SAMI NAÏR-EL PAÍS

  • El precedente de 2015 no debe repetirse, hay que elaborar medidas para los refugiados

La crónica anunciada de una llegada masiva de refugiados ha llegado a su desenlace. Lo sabíamos desde hace meses, lo advertimos desde semanas, y los vemos ahora diariamente, entre los atentados de Kabul, la huida desesperada de mujeres, niños, hombres, que reclaman solidaridad. De la noche a la mañana, se han convertido en personas desamparadas, que habían creído en un Afganistán libre de la violencia de los talibanes, y embarcado en la ilusión de un sistema respetuoso de la dignidad humana.

Son ciudadanos humildes, que trabajaban en las instituciones locales, civiles, económicas, educativas, sanitarias y que, por no haberse sumado como otros a la sublevación integrista, serán, en adelante, rehenes del retornado régimen. Es el precio de una guerra civil que nunca se detuvo en este desgraciado país desde la llegada al poder de los talibanes y que se volvió aún más sangrienta con la intervención estadounidense y aliada europea.
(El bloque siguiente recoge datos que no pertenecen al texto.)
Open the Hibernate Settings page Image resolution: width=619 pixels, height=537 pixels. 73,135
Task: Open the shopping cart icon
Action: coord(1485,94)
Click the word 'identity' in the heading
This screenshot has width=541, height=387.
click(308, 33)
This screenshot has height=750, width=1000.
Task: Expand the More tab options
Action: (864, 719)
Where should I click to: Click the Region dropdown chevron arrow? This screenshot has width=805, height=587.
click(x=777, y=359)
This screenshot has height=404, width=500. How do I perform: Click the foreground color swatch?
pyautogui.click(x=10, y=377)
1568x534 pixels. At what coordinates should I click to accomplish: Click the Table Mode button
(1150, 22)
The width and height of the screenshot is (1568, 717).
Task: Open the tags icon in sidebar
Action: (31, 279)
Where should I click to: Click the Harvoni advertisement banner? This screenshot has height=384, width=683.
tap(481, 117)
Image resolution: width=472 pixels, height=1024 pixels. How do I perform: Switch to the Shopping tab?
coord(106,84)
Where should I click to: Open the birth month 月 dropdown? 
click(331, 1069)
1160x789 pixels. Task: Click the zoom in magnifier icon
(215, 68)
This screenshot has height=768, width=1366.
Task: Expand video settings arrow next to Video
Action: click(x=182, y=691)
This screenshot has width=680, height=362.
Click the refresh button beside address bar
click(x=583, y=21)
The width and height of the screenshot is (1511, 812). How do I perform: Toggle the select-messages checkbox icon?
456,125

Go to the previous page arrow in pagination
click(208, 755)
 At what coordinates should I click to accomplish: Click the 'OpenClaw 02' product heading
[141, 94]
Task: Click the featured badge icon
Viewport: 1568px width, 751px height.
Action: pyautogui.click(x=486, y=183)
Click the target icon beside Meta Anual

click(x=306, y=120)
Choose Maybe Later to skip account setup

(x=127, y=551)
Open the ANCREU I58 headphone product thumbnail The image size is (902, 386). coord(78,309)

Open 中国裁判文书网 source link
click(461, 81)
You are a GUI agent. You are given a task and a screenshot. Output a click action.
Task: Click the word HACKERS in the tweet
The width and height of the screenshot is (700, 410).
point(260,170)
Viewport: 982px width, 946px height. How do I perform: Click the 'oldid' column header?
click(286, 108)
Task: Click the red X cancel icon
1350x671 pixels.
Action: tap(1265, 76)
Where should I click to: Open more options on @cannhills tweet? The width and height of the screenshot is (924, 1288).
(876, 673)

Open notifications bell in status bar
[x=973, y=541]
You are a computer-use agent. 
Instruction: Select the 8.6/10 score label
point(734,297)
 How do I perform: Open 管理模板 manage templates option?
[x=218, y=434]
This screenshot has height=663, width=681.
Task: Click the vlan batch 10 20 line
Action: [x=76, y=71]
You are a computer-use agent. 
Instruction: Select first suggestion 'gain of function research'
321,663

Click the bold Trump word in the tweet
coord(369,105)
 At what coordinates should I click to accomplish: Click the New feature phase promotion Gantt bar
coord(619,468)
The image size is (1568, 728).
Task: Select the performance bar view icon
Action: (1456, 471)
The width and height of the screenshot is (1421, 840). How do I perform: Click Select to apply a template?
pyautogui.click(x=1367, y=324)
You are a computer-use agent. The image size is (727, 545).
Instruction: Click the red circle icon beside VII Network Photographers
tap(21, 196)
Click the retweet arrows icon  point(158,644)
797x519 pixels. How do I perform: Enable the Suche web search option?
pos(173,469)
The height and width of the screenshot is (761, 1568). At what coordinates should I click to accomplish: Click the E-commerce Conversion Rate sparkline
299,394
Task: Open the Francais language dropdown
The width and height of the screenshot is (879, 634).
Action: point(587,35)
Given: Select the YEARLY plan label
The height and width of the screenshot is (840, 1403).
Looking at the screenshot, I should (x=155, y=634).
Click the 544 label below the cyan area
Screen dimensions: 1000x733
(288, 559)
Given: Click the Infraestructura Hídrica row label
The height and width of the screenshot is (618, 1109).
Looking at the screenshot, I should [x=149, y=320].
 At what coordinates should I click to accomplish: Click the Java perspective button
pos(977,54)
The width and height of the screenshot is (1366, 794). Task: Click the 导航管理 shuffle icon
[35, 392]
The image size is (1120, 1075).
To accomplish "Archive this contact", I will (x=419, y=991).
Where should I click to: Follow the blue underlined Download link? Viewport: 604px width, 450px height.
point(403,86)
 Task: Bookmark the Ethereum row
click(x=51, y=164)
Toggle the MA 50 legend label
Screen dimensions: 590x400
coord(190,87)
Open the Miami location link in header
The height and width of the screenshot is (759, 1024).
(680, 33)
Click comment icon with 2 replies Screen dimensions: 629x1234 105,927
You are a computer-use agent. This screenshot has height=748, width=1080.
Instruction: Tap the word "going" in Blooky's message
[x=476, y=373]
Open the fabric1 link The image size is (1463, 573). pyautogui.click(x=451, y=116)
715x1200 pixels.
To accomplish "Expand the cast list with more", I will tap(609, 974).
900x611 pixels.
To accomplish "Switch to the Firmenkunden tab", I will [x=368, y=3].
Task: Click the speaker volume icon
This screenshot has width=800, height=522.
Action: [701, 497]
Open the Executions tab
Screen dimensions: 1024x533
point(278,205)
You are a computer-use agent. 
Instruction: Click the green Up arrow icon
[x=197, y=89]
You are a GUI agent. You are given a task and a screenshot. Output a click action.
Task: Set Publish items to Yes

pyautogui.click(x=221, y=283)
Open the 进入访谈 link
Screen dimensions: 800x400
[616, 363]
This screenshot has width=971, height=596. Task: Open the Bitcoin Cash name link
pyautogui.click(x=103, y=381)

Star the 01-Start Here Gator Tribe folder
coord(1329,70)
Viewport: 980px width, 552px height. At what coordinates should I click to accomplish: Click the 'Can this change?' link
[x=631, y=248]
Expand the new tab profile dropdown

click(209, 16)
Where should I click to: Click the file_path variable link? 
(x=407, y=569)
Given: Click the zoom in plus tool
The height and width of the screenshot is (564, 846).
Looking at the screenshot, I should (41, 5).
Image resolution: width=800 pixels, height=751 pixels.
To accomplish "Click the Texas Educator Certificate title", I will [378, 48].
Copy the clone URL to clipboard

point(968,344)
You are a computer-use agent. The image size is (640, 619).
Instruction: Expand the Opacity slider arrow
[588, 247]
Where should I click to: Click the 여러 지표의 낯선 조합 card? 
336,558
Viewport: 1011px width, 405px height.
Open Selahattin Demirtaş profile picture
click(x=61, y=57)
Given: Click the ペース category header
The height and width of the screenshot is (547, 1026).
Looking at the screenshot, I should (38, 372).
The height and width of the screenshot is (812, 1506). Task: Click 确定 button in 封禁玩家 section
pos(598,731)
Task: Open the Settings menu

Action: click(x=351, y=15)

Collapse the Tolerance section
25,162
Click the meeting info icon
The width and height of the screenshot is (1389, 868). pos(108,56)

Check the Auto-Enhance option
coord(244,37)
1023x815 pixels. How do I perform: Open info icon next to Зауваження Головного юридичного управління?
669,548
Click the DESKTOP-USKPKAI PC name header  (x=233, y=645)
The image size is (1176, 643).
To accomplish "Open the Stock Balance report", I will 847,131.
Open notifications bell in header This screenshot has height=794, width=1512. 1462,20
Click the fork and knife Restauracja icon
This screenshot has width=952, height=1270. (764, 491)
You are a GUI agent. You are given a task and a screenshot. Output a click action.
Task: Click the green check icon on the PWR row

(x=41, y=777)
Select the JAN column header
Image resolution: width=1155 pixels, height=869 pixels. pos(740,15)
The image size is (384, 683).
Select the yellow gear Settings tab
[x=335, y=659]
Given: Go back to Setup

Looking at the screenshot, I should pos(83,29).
El mundo debe acoger a los afganos solicitantes de refugio. Estados Unidos debe afrontar su cuota, en proporción a su enorme responsabilidad en esta catástrofe humanitaria. Los errores de George W. Bush se pagan hoy, otra vez, con vidas destrozadas. El actual presidente, Joe Biden, lo reconoce implícitamente, reprochando a su antecesor, Donald Trump, no haber querido negociar la retirada progresiva del Ejército estadounidense para no asumir las consecuencias humanas trágicas que ocurrirían.

Europa, aunque sumida en una grave crisis sanitaria y económica, no puede, sin embargo, limitarse a proclamar al aire el respeto de los derechos humanos, abriendo solo una pequeña ventana de entrada a los afganos. Si 2015 fue el año de los grandes desplazamientos mixtos, por la concurrencia en las mismas rutas de inmigrantes económicos, este argumento no puede alegarse ahora en el territorio de la UE para restringir los derechos de los refugiados afganos. Reúnen hoy el perfil idóneo para la aplicación, en toda su extensión, de la Convención de Ginebra sobre los refugiados.

España acaba de responder dignamente a este desafío humano, y no es el país más rico de Europa. ¿Qué hacen los demás? ¿Y los países del Este? ¿Dónde se encuentra la posición común humanitaria que toda la Unión Europea se debe comprometer a defender? ¿De nuevo nos esperaremos una acogida incómoda y cicatera como en 2015? ¿La acogida se reducirá a la relacionada con colaboradores afganos diplomáticos o técnicos de las fuerzas europeas de ocupación?

El precedente de 2015 no debe reproducirse; se necesita urgentemente elaborar, con todos los países limítrofes de Afganistán, medidas de tutela y estabilización de los refugiados, bajo el control de la ONU; se necesita negociar, desde ahora, con las nuevas autoridades talibanas las condiciones de protección de los que deseen salir del país. Los refugiados afganos no llaman solo al deber de solidaridad humana, sino al reconocimiento del derecho al socorro, emblema de la civilización que pretendemos representar. Los recientes atentados del aeropuerto de Kabul demuestran que los enfrentamientos entre integristas no se van a paralizar rápidamente. Europa no debe fallar ahora.